Compared with a year earlier, purchases increased 17.2 percent in July on an adjusted basis, today’s report showed.
The median price of an existing home climbed to $213,500 last month from $187,800 a year earlier.
The number of previously owned homes on the market climbed to 2.28 million in July from 2.16 million a month earlier, according to the report. At the current sales pace, it would take 5.1 months to sell those houses, the same as in June.
The inventory of unsold homes was down from 2.4 million a year earlier.
Higher borrowing costs encouraged more Americans to lock in rates before they head higher. The average rate for a 30-year fixed mortgage climbed to 4.4 percent in the week ended Aug. 15 from a record low of 3.31 percent in November, according to Freddie Mac.
“The increases in rates panicked some buyers,” Lawrence Yun, NAR chief economist, said at a news conference today as the figures were released. Higher borrowing costs “generally provide a sense of urgency to close” on home purchases.
Yun said that bigger increases in rates will “reduce the pool of eligible homebuyers” and the average 30-year mortgage may reach 5 percent by year-end.
Existing-home purchases are recovering from a 13-year low of 4.11 million reached in 2008. Annual sales peaked at 7.08 million three years earlier. A total of 4.66 million previously- owned houses were sold in 2012.
The Realtors group projects 5.05 million home sales this year, and Yun said that figure may soon be revised higher.
Sales climbed in all four U.S. regions, with the biggest gain in the Northeast.
Supply constraints, rising home prices and an improved labor market have benefited homebuilders, whose confidence climbed this month to the highest level since November 2005. A Commerce Department report last week showed housing starts advanced in July, paced by a rebound in construction of multifamily projects. Building permits also rose, signaling construction will keep rising.
Higher borrowing costs may be seeping into consumer confidence.

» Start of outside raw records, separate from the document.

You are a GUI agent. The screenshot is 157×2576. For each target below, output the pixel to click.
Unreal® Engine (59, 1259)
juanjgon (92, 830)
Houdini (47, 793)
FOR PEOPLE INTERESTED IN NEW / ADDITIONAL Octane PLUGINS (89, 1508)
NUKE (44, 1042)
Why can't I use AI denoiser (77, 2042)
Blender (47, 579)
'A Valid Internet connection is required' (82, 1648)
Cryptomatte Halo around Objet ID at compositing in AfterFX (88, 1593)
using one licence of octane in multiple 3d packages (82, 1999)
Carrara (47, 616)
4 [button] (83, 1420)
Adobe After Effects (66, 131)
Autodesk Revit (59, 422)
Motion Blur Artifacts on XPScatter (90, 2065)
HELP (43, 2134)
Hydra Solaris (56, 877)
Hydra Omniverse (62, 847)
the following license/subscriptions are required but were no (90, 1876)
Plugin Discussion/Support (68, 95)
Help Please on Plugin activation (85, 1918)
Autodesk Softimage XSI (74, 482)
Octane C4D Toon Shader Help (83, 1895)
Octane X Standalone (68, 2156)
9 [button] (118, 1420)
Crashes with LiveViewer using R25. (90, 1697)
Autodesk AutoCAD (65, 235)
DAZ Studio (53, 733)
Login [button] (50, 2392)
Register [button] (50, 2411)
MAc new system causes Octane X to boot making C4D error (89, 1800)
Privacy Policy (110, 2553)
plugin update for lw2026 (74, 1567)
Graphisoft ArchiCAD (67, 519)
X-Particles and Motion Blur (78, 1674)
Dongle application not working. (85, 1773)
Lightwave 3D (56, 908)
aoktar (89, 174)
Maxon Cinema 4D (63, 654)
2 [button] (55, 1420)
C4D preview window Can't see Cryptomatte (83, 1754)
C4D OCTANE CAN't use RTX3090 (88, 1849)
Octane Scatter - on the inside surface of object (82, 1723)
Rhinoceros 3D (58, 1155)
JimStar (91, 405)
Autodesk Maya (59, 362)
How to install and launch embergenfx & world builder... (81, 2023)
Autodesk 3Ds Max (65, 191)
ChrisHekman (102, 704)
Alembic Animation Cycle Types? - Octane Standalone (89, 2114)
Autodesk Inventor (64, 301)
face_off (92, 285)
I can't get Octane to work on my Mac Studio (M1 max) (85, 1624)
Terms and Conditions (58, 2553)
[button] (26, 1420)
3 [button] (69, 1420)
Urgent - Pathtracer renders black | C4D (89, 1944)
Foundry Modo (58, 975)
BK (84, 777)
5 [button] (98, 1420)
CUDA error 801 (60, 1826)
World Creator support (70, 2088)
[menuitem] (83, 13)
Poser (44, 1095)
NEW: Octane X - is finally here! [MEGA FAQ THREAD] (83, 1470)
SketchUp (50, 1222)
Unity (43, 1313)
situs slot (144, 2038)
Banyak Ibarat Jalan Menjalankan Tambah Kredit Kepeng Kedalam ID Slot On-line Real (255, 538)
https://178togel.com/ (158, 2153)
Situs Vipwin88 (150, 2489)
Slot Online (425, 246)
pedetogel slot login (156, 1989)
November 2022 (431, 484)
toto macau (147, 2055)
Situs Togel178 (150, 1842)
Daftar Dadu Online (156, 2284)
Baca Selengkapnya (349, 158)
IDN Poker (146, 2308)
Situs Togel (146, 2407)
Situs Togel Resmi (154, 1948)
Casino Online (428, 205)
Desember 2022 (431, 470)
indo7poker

A preliminary sentiment index from Thomson Reuters/University of Michigan fell in August to 80 from a six- year high of 85.1 a month earlier.
The index on home-buying conditions dropped this month to the lowest level since February, Daniel Silver at JPMorgan Chase & Co. in New York, who had access to the data, said in an Aug. 16 research note.
Work began on 2.2 percent fewer single-family homes last month, with starts falling to a 591,000 annualized rate, the slowest since November, Commerce Department data showed last week.
Investors in July accounted for 16 percent of all existing- home sales, down from a peak of 22 percent in February, according to Yun.
The pickup in borrowing costs may start to work to the advantage of some home-buyers, who have been competing with investors during the housing rebound, Spencer Rascoff, chief executive officer of Zillow Inc., said on an Aug. 6 conference call. Zillow, the operator of the largest U.S. real-estate website, reported sales jumped 69 percent in the second quarter from a year earlier, topping the average estimate of nine analysts.
“What’s happening is investor buyers, cash buyers are moving out of the market, or they’re becoming a smaller portion of the market as mortgage rates rise,” Rascoff said. “So on some level, there’s actually something of a benefit of rising interest rates kind of getting cash buyers,” out of the market and helping traditional home-buyers win offers.